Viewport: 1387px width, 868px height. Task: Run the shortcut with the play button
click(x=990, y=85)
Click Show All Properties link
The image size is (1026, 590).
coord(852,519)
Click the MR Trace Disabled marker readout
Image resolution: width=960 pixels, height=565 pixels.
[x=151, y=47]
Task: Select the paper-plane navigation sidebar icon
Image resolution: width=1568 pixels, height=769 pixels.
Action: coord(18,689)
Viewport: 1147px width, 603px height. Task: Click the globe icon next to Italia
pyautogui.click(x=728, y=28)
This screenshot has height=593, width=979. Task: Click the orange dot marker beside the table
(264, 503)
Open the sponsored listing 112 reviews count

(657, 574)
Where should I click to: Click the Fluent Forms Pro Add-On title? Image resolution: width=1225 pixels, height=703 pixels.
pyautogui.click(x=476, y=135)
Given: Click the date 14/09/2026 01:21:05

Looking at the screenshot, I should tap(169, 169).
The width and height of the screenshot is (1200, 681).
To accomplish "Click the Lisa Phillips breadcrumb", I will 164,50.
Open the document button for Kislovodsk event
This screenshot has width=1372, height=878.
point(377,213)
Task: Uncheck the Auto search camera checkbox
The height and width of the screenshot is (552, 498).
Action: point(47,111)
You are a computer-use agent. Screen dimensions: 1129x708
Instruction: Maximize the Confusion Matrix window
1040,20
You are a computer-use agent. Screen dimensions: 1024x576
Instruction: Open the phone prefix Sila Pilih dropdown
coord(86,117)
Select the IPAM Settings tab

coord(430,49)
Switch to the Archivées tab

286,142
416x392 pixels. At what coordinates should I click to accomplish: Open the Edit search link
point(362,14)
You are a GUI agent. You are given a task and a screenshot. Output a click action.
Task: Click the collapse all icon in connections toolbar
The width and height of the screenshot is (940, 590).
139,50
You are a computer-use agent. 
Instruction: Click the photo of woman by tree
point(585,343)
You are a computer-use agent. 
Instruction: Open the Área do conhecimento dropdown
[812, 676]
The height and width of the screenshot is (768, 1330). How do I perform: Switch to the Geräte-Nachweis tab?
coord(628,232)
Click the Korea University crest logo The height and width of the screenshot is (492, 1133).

● ● ●

## What this task involves:
Where the string "dimensions" turns up in a line of the data above, copy that whole line.

## Final answer:
You are a computer-use agent. Screen dimensions: 1129x708
You are a computer-use agent. Screen dimensions: 1024x576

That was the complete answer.